Plus que tout autre dirigeant de la planète, Emmanuel Macron murmure, paraît-il, à l'oreille de Donald Trump. Mais ce dernier l'écoute-t-il ? L'expiration, le 12 mai, de l'ultimatum fixé par le président américain sur l'accord nucléaire avec l'Iran, qu'il promet de quitter si les «terribles lacunes» du texte ne sont pas corrigées d'ici là, apportera un élément de réponse. «Il ne faut pas que toute la visite d'Etat tourne autour de l'Iran», souligne-t-on à l'Elysée, tout en admettant que dans le «contexte très sensible» créé par l'échéance de Trump, le dossier iranien sera, forcément, «dans tous les esprits».
Dans cette course contre la montre pour sauver l'accord de juillet 2015, France, Grande-Bretagne et Allemagne - les trois signataires européens, aux côtés de la Russie, de la Chine, des Etats-Unis et de l'Iran - se retrouvent en première ligne. Depuis février, des diplomates de ces trois pays négocient de manière «très intense» avec leurs homologues américains. Objectif, explique l'Elysée d'une tournure très macronienne : «Trouver un terrain d'entente qui puisse préserver à la fois ce que nous souhaitons, à savoir le maintien de Washington dans l'accord nucléaire, et en même temps apporter les garanties nécessaires au président américain.»
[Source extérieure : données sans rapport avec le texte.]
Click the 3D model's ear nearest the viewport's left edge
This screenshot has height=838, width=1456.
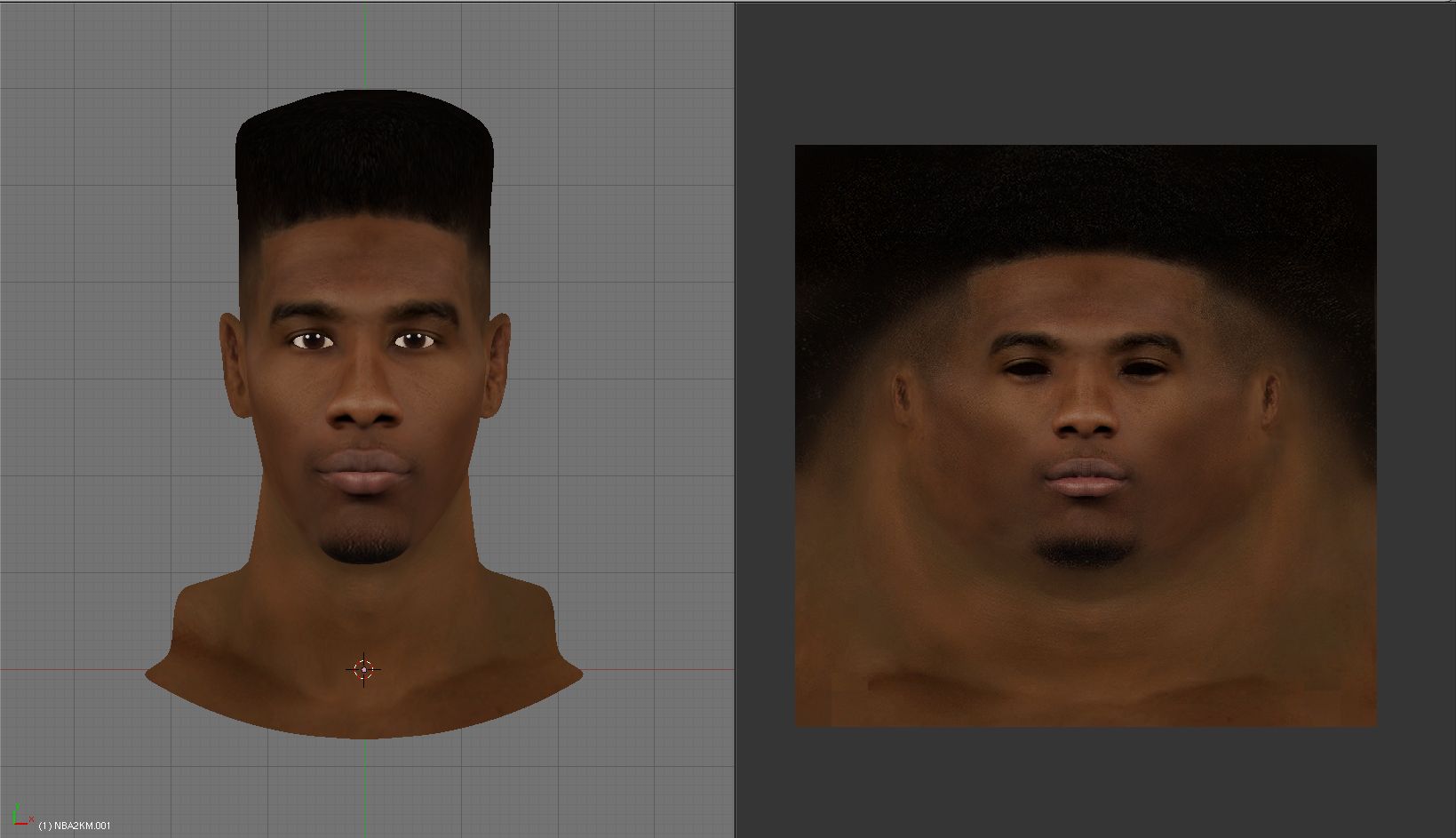pos(233,364)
Urgence. La mission semble presque impossible. Alors que Trump souhaiterait un accord «complémentaire» incluant le programme balistique de l'Iran et ses activités militaires dans la région (Irak, Syrie, Liban, Yémen), Téhéran rejette tout élargissement des négociations, exhorte les Etats-Unis à respecter leurs engagements et met en garde les Européens contre «la tentation de jouer le même jeu que les Américains». Pour ne rien arranger, le nouveau conseiller de Trump à la sécurité nationale, John Bolton, et le secrétaire d'Etat, Mike Pompeo, n'ont jamais caché leur exécration de l'accord conclu par l'administration Obama.
Dans ce contexte, la relation très personnelle nouée entre Macron et Trump (lire ci-contre) peut-elle infléchir la position de la Maison Blanche ? La tenue en novembre des élections de mi-mandat aux Etats-Unis, le fait que le milliardaire ait toujours qualifié l'accord iranien de «pire accord jamais signé» par les Etats-Unis, et qu'il ait toujours agi politiquement pour satisfaire sa base, semblent plutôt indiquer le contraire. Signe de l'urgence à (re)nouer le dialogue, Angela Merkel se rendra à son tour à Washington la semaine prochaine, juste après Emmanuel Macron. Mais la chancelière allemande ayant une relation glaciale avec Donald Trump, le mince espoir de sauver l'accord nucléaire repose surtout sur les épaules du président français. «Notre conviction, ce qu'on essaie de prouver aux Américains, c'est qu'il n'y a pas de plan B. Qu'il faut absolument tenir dans l'accord, quitte à travailler par ailleurs au renforcement des autres dimensions qui touchent à la sécurité régionale. Sinon on risque de créer une zone de non-droit à la nord-coréenne en plein Moyen-Orient», explique-t-on à l'Elysée.
Risque. Emmanuel Macron endossera-t-il le costume de sauveur ? Ce ne serait sans doute pas pour lui déplaire, lui qui clamait, en août 2017 dans son discours aux ambassadeurs, sa volonté de replacer la France, «puissance grande par ses ambitions, ses idéaux et ses espérances» au cœur de «la marche du monde».
Le pari comporte toutefois un risque, estime Jeff Lightfoot, chercheur à l'Atlantic Council : «L'échec de Macron à obtenir des résultats positifs de la part de Trump pourrait affaiblir le prestige du président français sur la scène internationale», en donnant l'image d'un dirigeant «ignoré ou marginalisé par les Etats-Unis». Un risque balayé par l'entourage du Président : «Cette relation [entre Emmanuel Macron et Donald Trump, ndlr] ne peut pas être un échec. Le seul échec, ce serait de ne pas avoir réussi à instaurer cette confiance et ce respect mutuel.»